Records for locating described items:
start
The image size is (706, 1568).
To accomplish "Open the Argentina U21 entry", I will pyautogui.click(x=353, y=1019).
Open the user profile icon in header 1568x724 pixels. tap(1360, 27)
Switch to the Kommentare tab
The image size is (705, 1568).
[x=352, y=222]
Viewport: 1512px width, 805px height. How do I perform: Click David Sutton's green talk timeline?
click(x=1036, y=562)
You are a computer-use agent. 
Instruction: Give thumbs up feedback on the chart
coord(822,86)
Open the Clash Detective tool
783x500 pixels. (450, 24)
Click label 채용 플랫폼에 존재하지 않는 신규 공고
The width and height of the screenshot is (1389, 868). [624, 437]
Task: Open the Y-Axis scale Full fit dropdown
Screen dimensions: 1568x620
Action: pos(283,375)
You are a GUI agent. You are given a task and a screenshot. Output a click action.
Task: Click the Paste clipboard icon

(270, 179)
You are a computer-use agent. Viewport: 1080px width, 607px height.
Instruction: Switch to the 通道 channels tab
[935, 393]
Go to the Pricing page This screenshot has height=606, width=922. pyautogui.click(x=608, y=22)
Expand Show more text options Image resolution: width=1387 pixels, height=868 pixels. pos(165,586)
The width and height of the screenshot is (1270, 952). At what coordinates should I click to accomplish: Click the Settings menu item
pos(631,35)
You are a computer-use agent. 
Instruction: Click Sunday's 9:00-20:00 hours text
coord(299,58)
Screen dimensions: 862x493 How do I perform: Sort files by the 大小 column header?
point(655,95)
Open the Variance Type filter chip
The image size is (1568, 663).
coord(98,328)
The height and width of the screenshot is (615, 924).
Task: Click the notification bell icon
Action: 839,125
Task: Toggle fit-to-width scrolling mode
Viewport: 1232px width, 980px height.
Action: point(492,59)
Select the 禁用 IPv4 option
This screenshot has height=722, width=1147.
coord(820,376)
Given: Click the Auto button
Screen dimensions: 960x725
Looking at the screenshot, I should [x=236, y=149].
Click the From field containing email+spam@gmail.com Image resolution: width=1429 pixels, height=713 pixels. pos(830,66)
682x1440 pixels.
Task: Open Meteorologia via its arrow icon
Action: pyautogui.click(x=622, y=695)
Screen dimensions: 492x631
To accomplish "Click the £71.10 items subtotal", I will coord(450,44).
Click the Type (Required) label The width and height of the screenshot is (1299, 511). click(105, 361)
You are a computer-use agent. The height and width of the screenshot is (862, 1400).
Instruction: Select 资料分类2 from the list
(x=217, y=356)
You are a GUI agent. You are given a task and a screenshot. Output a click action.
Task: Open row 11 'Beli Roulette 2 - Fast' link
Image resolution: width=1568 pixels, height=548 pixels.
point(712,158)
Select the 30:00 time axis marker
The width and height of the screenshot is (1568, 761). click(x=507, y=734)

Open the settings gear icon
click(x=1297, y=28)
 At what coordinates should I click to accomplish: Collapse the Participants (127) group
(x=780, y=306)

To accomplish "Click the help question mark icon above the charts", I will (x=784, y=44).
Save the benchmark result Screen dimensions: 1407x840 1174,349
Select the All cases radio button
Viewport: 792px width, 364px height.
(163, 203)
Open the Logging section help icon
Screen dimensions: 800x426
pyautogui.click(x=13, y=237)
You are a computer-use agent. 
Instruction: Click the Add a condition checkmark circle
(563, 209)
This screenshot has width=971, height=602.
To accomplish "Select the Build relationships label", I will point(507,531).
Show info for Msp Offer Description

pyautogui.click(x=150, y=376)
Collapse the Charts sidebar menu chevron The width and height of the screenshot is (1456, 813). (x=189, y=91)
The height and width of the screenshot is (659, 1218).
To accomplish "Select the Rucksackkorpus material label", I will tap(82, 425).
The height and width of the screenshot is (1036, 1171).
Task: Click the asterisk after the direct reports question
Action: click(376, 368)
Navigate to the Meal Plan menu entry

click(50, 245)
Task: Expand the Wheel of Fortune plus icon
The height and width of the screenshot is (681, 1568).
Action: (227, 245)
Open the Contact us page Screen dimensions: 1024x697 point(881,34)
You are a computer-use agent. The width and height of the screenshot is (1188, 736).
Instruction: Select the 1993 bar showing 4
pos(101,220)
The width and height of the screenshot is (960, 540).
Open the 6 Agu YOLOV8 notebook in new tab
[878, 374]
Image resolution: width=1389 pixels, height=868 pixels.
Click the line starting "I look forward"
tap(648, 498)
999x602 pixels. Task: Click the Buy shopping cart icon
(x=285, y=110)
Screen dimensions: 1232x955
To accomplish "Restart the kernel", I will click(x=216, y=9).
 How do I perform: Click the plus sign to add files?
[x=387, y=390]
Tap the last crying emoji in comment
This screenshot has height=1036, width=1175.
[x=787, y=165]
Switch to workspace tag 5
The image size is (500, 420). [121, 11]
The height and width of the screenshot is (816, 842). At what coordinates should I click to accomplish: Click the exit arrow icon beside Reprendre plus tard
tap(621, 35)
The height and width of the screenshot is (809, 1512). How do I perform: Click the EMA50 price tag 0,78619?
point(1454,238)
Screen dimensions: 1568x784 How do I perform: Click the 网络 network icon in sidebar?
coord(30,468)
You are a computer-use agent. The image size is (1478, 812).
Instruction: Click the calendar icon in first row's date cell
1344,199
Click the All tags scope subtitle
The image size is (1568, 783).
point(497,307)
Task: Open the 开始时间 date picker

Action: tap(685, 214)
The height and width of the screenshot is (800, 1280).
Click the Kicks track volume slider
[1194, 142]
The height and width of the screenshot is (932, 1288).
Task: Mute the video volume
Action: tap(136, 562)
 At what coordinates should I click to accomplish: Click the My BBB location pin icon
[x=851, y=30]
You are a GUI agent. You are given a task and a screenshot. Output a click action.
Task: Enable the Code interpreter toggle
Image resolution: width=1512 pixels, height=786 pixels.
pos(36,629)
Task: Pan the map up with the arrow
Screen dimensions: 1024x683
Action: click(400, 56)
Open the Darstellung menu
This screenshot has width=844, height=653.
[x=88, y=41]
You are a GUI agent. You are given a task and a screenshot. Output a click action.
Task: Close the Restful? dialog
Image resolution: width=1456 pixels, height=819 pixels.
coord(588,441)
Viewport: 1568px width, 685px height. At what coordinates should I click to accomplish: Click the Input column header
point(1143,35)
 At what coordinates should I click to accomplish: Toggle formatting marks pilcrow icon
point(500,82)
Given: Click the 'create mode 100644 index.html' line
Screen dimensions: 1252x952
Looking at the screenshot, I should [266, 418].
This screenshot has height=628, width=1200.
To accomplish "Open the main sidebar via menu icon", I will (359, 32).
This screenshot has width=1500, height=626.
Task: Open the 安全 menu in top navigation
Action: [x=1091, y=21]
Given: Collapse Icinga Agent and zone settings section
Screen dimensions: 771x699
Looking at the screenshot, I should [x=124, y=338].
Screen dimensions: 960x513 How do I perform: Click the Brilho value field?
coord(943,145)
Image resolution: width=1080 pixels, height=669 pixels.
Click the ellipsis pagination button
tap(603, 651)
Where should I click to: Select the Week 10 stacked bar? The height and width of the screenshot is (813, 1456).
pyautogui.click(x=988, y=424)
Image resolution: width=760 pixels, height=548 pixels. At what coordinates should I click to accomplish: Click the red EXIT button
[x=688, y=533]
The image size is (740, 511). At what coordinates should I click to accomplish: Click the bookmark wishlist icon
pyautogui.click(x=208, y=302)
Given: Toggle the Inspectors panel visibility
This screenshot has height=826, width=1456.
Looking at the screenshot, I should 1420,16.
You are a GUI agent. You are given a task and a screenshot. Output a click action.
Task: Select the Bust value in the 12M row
end
CHALLENGE:
Retype the lines of the records above, starting at the line that contains "Viewport: 1568px width, 685px" and ending at the line that contains "Looking at the screenshot, I should [266, 418].".

FULL OUTPUT:
Viewport: 1568px width, 685px height. At what coordinates should I click to accomplish: Click the Input column header
point(1143,35)
 At what coordinates should I click to accomplish: Toggle formatting marks pilcrow icon
point(500,82)
Given: Click the 'create mode 100644 index.html' line
Screen dimensions: 1252x952
Looking at the screenshot, I should [266, 418].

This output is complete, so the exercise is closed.